Alert, Aware, Involved
To manage the assignment of people to project roles, RNC's Dromgold has developed her own methodology, "Magia", which provides for visibility of people across and between projects to give management clarity about exactly where effort is being applied. Magia also ensures each person is aware of who they are dependent on and who is depending on them, and which people are over-committed (not just on time allocation but on tasks that require conflicting skills).
Clasquin meanwhile uses a roles-based approach, breaking the entire life cycle down into roles, each clearly spelled out, then assigning people to take on those roles. "One person can take on three roles, but they're now crystal clear what they're supposed to do and what they're not supposed to do, but also crystal clear what everybody else is doing. That means all these awkward transitions go away, all these mishandles disappear," he says.
However, project management is also full of "artificial dependencies", Clasquin argues. That is, people waiting for someone else to act before moving on their part of the project. Eliminating these dependencies means instilling a culture that expects people to consider other actions they can take to further the project while they wait. "There are always, if you think about it for half a minute, other things you can do to progress."
Clasquin says he has successfully instilled such a culture by modelling: getting project managers to constantly question and cajole, continually prompting people to consider other work they could do while they wait, and reinforcing the message at every opportunity that the "hold-up" does not translate to "tools-down".
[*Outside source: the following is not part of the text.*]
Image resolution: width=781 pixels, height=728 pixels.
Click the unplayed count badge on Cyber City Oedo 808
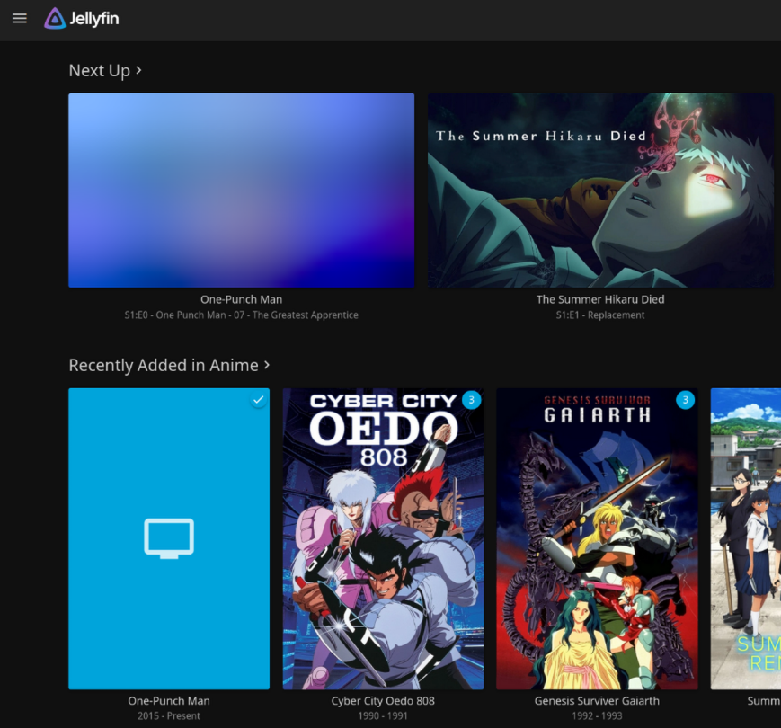coord(472,399)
People management is so important to HigherGround managing director Marcus Batten that unless any project he reviews is organized in clear responsibilities he will recommend it be shut down.
Batten learned his approach to managing projects running a diving operation involving hundreds of divers and 30 or 40 ships in the military in the early 1980s. It turned out the best way to assign tasks to people was to use butcher's paper and a chalkboard, and to type clear instructions for every team member. He says an acronym, RAISV, best spells out the vital principles: Responsible, Accountable, Influencer, Service provider and power of Veto.
"With RAISV you only have one person responsible, two accountable. You can have any number of influencers, and the same for service providers, but they have to follow a rule: If they can't do something for you, they have to give you an alternative or an option. And then power of veto has to be with someone senior to the guy who's responsible who can without reason turn the project off if they want to," he says.
Batten went in to rescue a massive ERP project in the heavy engineering industry a few years back where he found "people basically walking around in circles; they didn't have a clue what to do". He says he spent a week-and-a-half rewriting the project plan in a way that put the people in the left-hand column and all their tasks on the right side, instead of the other way round. "There was this sort of audible sigh of relief that at last all they had to do was read from left to right, which they were good at, and work out what they had to do when," Batten says.
He says the exercise was invaluable in winnowing out problems people had been long aware of but until then had little incentive to mention. "So we flipped the whole focus," he says. "Project plans are built and easy to manage by the project manager but they are nothing to do with the people who actually have to do the work."
In the rock music documentary Anthem to Beauty, Grateful Dead bass player Phil Lesh, referring to Theodore Sturgeon's invented concept of bleshing, describes how the band, after many years of playing together, came to feel like a single organism. "As a matter of fact, I still feel that I'm a finger on a hand," he says.
For many IT project teams a better analogy might be the proverbial herd of cats. Recently in Australia one consultant sent in to rescue a failing project was shocked when two project team members, meeting face to face for the first time after months of communicating by e-mail, discovered to their mutual amazement that they worked down the corridor from each other.
It would be fantastic if we could get IT project teams to blesh, but even a recognition that project teams are full of human beings who need to be managed would be a healthy start.
Discover how SOA can create smarter outcomes for your business.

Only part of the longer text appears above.